HOW TO COMPLETE THIS TASK: Reproduce the lines of the listing exactly, beginning at the top, until the line with "You are a computer-use agent. 2576x1449" has been reproduced too.

Start of DATA FOR REVIEW

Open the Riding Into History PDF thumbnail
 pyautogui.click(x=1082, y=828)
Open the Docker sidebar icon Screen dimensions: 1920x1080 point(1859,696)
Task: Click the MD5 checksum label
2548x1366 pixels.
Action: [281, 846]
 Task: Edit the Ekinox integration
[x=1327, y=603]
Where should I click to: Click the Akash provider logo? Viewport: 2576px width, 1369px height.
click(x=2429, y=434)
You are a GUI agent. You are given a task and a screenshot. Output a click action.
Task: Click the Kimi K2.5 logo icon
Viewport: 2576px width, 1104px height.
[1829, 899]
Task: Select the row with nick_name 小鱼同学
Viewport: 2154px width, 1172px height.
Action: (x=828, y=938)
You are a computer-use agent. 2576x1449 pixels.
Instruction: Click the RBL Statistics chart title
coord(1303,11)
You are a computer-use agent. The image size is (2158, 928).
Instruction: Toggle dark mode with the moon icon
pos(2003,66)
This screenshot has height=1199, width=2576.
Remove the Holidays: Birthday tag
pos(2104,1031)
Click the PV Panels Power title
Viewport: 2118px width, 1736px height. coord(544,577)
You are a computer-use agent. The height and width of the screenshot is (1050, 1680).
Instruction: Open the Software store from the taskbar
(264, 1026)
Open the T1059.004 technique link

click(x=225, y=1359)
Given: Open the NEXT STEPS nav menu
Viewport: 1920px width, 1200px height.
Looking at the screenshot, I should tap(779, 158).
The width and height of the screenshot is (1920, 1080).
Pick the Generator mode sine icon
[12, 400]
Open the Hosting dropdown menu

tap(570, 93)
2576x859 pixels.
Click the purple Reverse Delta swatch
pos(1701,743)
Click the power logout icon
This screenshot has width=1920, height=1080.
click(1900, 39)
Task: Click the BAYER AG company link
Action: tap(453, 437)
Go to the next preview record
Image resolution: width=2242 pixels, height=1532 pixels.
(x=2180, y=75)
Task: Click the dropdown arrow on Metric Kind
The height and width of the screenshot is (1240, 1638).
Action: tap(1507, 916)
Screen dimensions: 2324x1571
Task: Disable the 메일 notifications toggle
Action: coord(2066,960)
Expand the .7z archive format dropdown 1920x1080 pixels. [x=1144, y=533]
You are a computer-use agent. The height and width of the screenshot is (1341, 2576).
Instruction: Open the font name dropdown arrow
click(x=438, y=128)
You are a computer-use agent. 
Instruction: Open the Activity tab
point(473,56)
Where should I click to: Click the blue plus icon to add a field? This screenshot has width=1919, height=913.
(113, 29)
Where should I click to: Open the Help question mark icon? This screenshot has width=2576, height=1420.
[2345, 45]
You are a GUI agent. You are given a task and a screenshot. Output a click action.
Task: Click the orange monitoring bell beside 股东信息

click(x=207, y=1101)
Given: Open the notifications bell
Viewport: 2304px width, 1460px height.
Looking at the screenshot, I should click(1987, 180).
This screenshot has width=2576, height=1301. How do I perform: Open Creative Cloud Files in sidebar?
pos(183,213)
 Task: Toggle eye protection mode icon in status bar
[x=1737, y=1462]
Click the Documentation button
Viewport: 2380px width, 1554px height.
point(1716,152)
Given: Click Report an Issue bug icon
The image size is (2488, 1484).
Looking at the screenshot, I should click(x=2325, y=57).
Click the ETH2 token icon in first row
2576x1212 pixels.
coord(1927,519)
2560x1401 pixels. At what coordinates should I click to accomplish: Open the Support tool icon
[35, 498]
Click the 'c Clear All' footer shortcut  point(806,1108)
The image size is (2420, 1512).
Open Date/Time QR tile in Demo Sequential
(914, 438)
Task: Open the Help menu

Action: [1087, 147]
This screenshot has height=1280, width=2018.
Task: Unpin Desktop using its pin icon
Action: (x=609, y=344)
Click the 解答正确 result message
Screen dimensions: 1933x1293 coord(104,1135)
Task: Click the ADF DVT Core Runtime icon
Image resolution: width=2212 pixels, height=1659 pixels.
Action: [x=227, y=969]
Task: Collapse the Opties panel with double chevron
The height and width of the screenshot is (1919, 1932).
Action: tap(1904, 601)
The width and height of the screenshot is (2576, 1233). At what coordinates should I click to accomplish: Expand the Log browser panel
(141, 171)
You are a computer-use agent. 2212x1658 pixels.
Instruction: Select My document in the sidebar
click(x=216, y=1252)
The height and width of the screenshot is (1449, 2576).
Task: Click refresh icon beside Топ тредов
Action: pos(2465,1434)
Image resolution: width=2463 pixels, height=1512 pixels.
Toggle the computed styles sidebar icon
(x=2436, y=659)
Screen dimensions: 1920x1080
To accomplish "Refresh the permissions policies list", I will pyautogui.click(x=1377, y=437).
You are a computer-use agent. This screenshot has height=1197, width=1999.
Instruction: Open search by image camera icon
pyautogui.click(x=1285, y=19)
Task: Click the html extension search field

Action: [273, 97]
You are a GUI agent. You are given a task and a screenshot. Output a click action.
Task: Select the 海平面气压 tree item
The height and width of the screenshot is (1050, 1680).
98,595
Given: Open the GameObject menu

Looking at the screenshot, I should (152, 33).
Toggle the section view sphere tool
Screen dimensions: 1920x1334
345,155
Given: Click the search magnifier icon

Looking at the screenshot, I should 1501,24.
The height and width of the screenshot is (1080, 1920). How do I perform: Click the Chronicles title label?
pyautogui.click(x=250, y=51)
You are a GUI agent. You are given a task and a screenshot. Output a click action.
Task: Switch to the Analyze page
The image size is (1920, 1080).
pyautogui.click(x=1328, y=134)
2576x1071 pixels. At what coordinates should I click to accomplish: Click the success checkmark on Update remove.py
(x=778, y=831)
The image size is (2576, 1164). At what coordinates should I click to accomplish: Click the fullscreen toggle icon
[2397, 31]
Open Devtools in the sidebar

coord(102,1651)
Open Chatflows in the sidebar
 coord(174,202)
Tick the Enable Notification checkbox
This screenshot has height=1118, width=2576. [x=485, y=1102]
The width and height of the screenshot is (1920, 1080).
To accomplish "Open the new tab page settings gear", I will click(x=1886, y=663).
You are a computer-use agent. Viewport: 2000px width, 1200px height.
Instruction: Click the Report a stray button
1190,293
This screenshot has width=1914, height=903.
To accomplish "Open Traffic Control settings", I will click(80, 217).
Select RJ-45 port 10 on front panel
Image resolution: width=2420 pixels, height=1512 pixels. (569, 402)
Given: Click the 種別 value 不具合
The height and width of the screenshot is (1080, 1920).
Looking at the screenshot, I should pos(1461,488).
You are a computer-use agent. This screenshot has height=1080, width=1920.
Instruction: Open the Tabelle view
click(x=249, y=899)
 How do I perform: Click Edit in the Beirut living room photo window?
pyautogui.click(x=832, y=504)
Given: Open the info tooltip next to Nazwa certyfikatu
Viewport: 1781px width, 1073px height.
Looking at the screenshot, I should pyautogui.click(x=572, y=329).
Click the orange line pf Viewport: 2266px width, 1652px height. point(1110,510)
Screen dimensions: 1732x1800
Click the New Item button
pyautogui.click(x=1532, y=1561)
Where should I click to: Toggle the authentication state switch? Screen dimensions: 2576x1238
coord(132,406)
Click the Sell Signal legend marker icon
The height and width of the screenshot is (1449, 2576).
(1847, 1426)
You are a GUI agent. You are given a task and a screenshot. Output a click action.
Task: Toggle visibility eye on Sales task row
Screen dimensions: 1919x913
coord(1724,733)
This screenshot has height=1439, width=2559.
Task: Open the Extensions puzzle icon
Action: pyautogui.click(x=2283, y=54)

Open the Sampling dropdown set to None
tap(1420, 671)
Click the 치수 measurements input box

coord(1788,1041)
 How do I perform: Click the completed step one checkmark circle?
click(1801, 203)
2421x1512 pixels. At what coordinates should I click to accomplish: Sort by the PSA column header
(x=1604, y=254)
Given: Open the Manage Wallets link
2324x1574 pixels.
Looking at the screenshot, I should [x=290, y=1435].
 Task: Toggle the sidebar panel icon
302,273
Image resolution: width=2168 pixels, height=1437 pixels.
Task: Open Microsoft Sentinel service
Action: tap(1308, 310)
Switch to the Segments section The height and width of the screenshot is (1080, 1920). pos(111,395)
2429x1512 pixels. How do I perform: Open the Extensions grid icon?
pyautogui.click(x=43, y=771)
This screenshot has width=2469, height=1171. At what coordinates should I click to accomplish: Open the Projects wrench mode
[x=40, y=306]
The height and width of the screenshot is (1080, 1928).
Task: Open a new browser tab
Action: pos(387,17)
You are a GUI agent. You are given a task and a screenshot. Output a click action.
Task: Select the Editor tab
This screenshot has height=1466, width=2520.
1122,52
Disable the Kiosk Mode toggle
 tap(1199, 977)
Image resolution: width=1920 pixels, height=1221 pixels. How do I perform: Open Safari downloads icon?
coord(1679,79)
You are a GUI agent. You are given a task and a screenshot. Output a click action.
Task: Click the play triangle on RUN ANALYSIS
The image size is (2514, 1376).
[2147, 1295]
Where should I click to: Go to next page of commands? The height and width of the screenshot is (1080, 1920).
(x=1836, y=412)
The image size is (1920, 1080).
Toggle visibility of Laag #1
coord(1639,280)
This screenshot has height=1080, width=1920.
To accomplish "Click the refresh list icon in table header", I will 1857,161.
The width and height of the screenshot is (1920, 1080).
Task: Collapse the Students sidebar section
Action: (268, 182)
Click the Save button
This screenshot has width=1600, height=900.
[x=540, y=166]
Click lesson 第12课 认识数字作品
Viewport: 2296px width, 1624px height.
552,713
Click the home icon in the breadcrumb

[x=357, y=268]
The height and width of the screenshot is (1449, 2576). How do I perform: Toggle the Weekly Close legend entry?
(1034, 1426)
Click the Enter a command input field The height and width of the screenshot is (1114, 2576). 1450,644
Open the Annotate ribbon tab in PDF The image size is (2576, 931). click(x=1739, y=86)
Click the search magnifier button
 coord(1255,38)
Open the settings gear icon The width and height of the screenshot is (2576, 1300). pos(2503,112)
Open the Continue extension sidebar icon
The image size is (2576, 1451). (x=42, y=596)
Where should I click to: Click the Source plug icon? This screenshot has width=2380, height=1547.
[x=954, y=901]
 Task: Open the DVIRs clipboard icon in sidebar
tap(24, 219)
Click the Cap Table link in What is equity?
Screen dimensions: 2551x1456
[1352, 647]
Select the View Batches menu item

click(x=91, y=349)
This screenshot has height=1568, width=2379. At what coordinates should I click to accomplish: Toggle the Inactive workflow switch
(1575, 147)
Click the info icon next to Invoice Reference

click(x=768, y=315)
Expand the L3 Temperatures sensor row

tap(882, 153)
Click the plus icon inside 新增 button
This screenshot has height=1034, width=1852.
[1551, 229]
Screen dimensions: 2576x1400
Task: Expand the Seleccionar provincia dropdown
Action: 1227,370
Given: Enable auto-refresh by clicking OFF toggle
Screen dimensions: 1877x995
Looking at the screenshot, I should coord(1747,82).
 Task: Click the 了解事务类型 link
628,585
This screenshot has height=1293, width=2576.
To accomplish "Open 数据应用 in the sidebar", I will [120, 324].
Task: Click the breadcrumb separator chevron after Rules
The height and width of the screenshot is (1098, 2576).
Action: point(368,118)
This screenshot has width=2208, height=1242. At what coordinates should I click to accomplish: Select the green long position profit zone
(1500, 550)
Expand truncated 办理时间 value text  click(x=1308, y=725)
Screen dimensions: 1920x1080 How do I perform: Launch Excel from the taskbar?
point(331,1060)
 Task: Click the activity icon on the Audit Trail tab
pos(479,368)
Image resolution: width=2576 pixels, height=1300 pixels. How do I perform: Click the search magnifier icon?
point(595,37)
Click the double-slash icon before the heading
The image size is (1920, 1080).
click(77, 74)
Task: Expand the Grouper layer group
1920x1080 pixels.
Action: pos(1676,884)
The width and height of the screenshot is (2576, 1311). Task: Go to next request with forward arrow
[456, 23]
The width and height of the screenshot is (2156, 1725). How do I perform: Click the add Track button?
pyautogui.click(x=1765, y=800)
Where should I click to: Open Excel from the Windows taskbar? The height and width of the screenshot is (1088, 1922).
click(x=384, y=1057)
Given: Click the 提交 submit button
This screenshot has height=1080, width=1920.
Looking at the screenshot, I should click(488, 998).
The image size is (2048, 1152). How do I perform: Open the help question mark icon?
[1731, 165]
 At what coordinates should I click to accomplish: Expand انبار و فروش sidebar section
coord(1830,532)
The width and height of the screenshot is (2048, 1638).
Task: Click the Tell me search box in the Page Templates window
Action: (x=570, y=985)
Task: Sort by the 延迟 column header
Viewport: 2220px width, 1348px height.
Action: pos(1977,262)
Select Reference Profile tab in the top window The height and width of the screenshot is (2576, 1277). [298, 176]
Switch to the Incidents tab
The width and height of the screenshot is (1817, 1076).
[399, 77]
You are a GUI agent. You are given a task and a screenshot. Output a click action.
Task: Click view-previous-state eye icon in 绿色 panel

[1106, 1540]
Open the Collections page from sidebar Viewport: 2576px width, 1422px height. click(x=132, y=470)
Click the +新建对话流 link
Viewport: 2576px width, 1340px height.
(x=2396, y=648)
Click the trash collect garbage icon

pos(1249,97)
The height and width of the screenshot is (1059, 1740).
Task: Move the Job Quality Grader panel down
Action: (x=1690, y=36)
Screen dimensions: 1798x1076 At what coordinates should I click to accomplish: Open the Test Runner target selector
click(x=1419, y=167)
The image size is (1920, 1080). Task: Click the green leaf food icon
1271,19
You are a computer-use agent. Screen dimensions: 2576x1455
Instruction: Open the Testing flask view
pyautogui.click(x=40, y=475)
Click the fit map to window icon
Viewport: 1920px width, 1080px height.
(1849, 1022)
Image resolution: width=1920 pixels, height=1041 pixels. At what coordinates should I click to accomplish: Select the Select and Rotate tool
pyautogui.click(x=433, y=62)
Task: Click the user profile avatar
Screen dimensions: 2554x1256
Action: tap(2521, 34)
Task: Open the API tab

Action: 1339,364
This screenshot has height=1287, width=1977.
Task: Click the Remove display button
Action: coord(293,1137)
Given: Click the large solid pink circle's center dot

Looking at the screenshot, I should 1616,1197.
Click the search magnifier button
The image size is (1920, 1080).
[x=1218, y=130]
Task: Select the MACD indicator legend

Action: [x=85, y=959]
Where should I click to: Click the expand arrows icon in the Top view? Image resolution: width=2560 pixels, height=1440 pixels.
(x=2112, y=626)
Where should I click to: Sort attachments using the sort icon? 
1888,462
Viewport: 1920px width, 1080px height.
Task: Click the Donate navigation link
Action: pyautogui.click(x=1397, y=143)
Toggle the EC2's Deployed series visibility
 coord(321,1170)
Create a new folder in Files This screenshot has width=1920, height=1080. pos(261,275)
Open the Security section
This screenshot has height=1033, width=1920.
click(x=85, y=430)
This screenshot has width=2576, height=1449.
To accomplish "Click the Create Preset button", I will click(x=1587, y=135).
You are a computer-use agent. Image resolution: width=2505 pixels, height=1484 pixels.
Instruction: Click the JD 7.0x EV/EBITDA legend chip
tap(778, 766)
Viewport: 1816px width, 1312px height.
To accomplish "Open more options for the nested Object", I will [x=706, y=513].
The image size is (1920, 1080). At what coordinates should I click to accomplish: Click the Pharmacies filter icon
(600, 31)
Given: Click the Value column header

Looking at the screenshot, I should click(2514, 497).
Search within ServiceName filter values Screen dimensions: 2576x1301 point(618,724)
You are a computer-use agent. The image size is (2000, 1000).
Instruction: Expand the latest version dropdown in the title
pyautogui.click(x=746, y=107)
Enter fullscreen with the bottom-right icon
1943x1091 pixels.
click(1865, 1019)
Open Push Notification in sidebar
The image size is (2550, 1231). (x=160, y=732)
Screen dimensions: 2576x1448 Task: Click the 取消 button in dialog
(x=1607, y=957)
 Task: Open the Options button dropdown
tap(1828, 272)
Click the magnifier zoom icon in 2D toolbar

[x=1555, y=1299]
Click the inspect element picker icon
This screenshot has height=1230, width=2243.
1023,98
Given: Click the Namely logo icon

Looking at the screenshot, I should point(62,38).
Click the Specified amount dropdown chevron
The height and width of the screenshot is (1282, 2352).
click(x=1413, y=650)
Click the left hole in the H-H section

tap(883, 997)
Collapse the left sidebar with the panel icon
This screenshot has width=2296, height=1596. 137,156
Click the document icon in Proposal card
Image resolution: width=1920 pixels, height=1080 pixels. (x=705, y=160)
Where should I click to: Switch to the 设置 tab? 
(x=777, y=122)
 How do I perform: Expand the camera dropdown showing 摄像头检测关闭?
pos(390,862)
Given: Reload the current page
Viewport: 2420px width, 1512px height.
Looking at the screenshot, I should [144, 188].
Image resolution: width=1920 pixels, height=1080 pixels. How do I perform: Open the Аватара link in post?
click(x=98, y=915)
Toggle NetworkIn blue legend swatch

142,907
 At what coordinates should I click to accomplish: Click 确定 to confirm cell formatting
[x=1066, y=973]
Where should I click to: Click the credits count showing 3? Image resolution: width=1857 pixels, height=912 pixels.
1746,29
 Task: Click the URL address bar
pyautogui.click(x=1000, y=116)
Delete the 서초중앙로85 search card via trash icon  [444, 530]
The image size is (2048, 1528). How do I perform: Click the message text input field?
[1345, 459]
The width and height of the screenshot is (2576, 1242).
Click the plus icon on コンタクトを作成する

End of DATA FOR REVIEW

REPLY:
Open the Riding Into History PDF thumbnail
 pyautogui.click(x=1082, y=828)
Open the Docker sidebar icon Screen dimensions: 1920x1080 point(1859,696)
Task: Click the MD5 checksum label
2548x1366 pixels.
Action: [281, 846]
 Task: Edit the Ekinox integration
[x=1327, y=603]
Where should I click to: Click the Akash provider logo? Viewport: 2576px width, 1369px height.
click(x=2429, y=434)
You are a GUI agent. You are given a task and a screenshot. Output a click action.
Task: Click the Kimi K2.5 logo icon
Viewport: 2576px width, 1104px height.
[1829, 899]
Task: Select the row with nick_name 小鱼同学
Viewport: 2154px width, 1172px height.
Action: (x=828, y=938)
You are a computer-use agent. 2576x1449 pixels.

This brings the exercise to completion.